# Spectral Deconvolution Lab

Figure 1. The a) input time series and b) output after application of spectral deconvolution.

Theory: Given an input signal x, find the deconvolution filter f by spectral division f=x*/(|x|2+ eps), where eps is a small positive number known as the damping parameter (see Yilmaz, 2001).
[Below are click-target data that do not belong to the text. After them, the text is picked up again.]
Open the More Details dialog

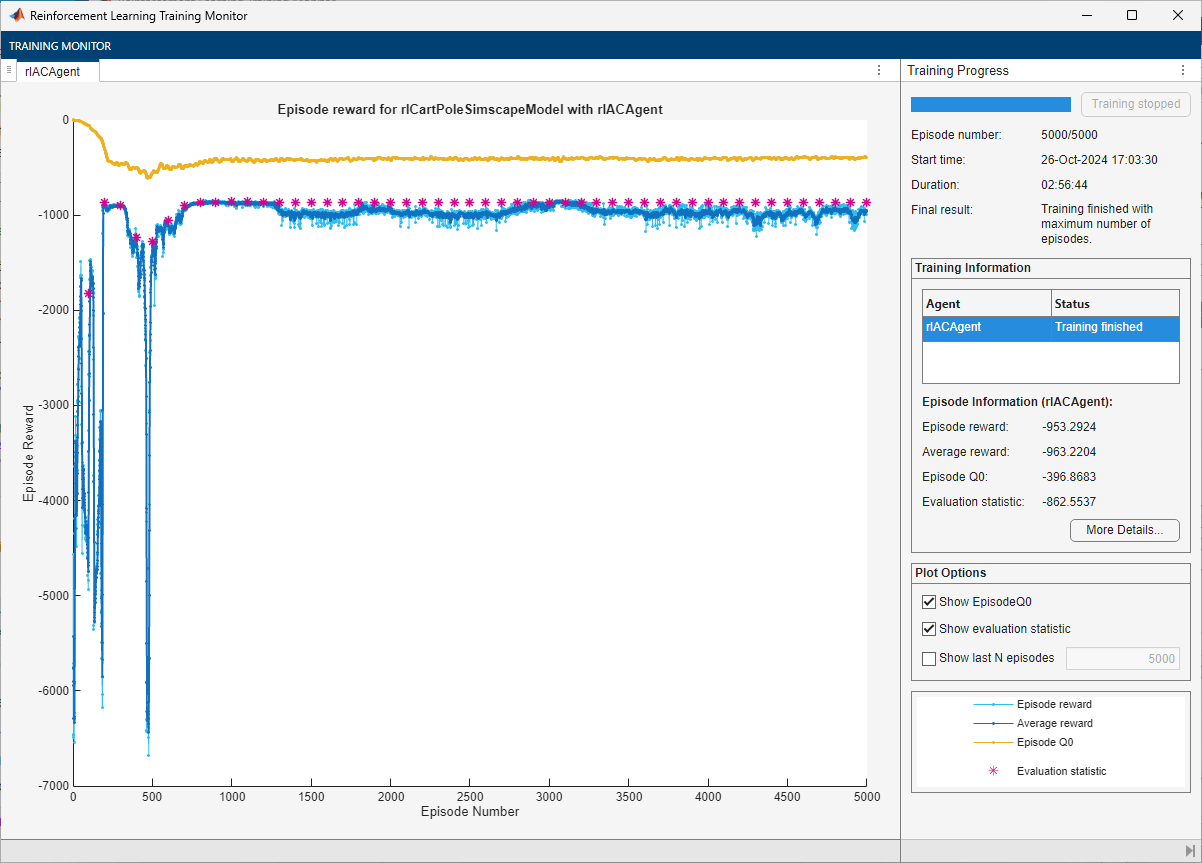click(1124, 530)
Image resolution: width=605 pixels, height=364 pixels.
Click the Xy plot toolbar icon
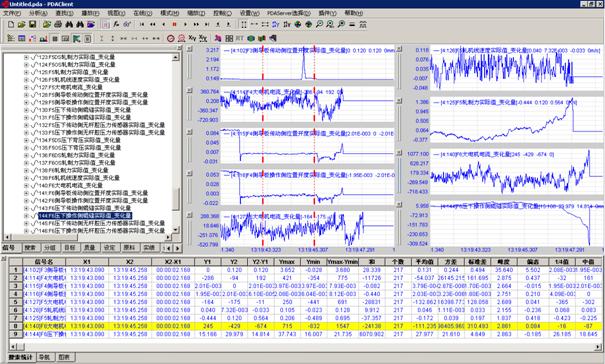[192, 38]
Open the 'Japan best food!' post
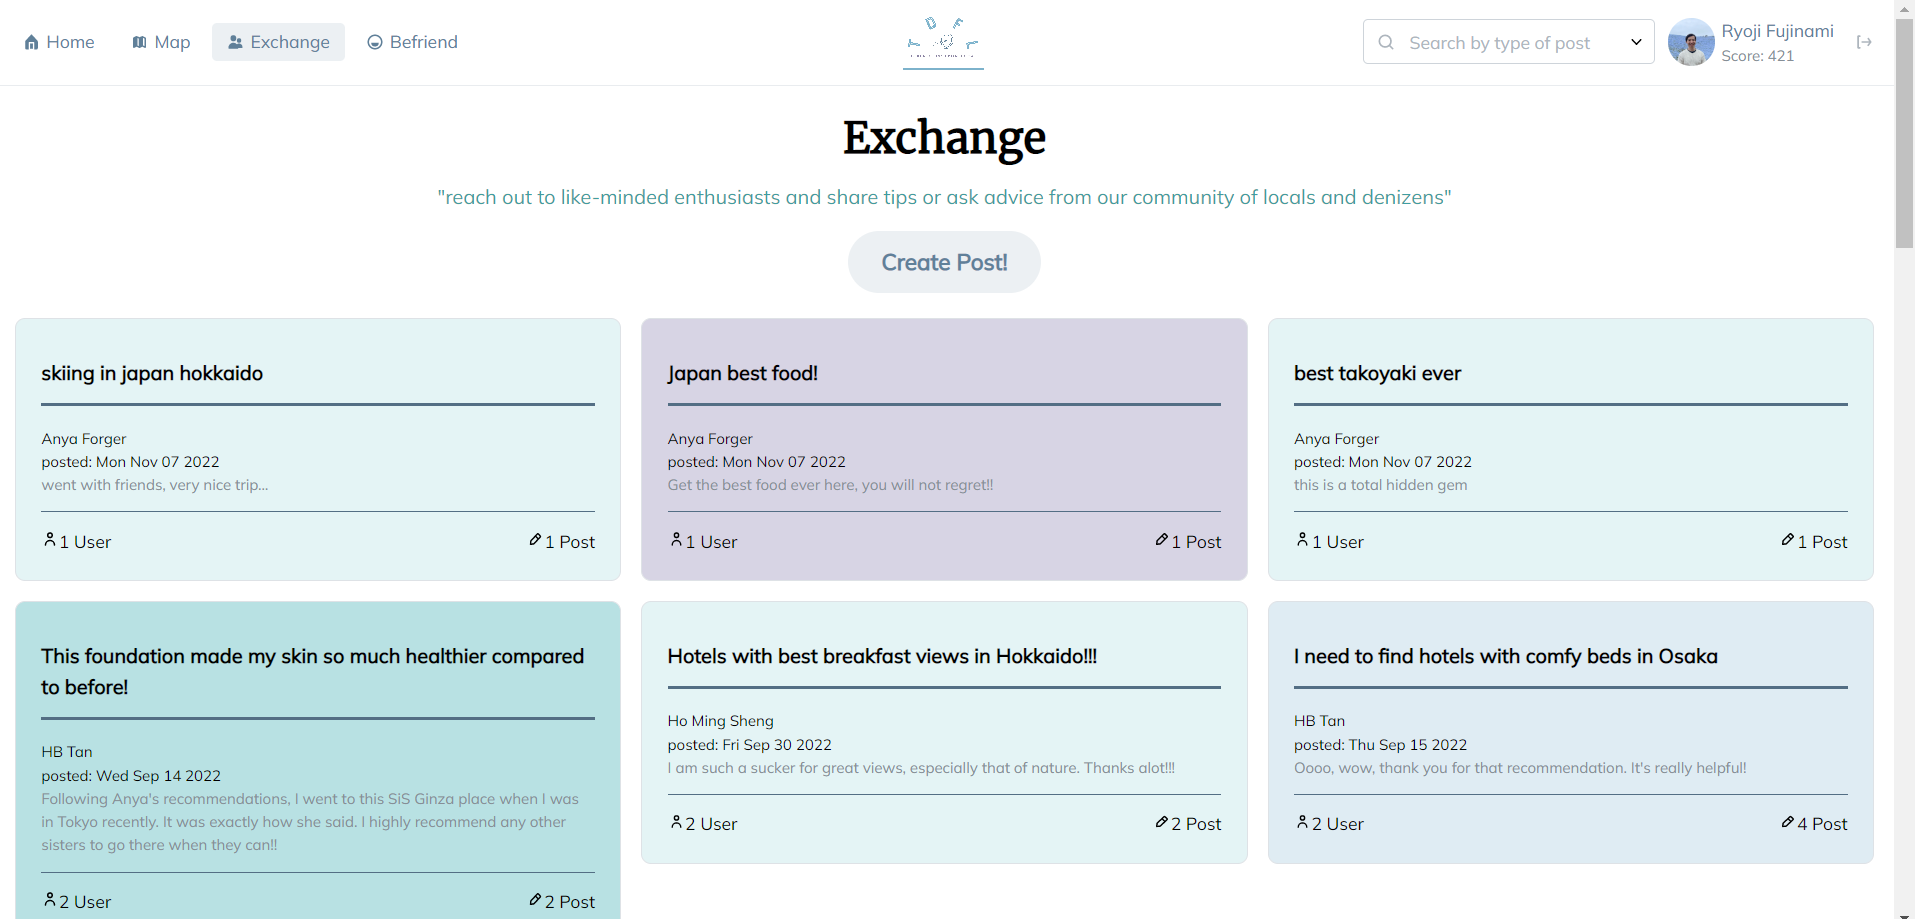The width and height of the screenshot is (1920, 922). [743, 374]
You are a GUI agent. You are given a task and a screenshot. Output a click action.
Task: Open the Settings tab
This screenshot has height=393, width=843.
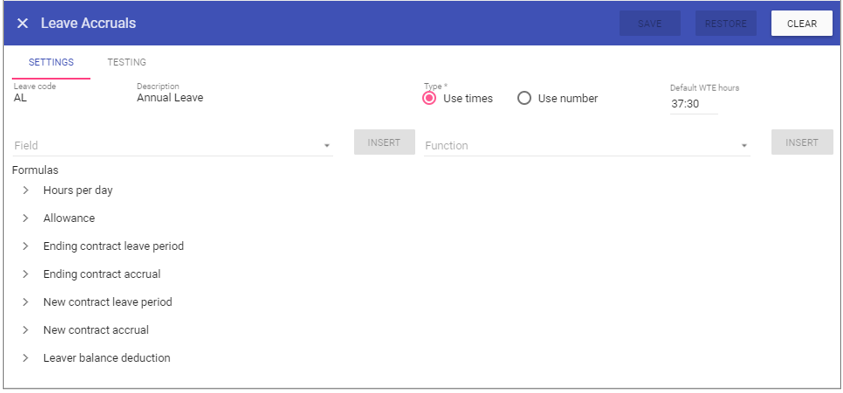[x=51, y=62]
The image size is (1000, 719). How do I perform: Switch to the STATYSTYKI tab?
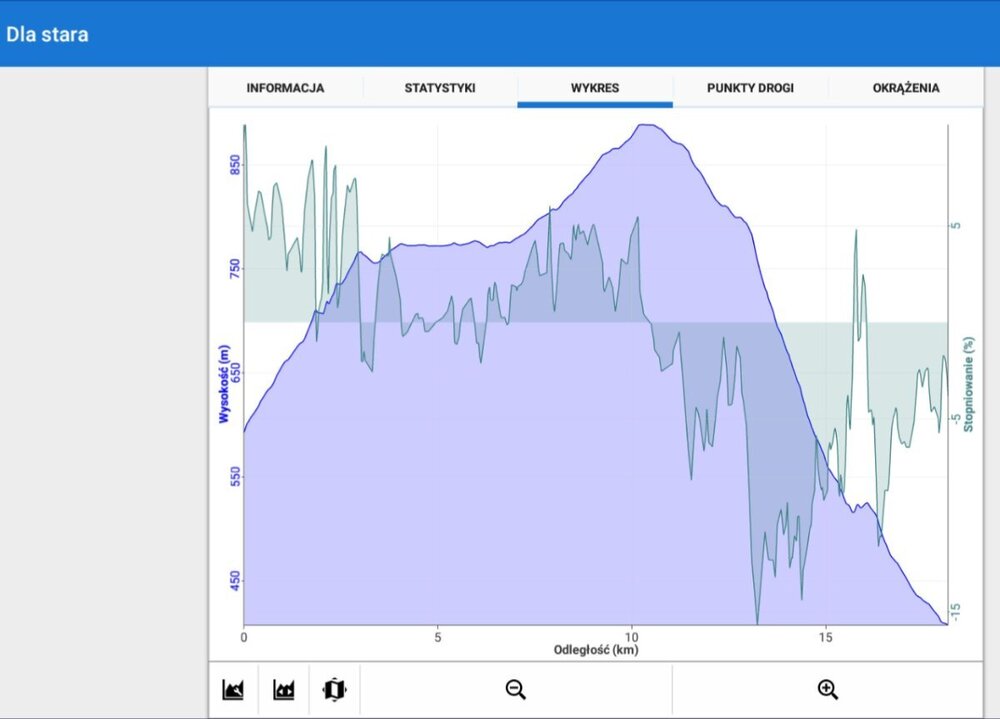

Objective: Practice the craft of spectral deconvolution of a signal.

Procedure:

1. Execute the command deconsimp.m.
2. Change values of damping parameter eps1. Explain what happens to deconvolved wavelet if eps1 is to small. Explain what happens if eps is too large. Note, as eps becomes really large the inverse filter f is a constant for a zero-phase x and is an all pass filter. Thus, larger values of eps lead to deconvolved results with fatter main lobes and smaller side lobes. As eps becomes smaller the main lobe thins and the side lobes become more pronounced.
3. Add noise to wavelet by the command x1=3*x./max(x)+rand(1,nt)-.5; plot(x1); and repeat exercise. What is the effect of random noise?
4. Download the shot gather CSG and type "load CSG". To display the shot gather type "CSG=CSG/max(CSG(:)); clim=[-.03 .03];imagesc(CSG',clim);". Extract one of the traces and autocorrelate it, then truncate the autocorrelation after the 2nd zero crossing. This truncated wavelet will now be your estimated input wavelet. Find the inverse filter f to this correlation wavelet and use it to deconvolve the autocorrelation trace. Compare the deconvolved autocorrelation trace to original autocorrelation trace.
5. A more robust estimate of the decon filter might be obtained by averaging truncated autocorrelation signals for a number of different traces. Use averaging to construct your new inverse filter and deconvolve the autocorrelated traces. Compare the new results to the results from the previous question.
6. A trick that is almost always used after any deconvolution process is to bandpass filter the deconvolved results, where the passband is over the frequency range of the estimated signal.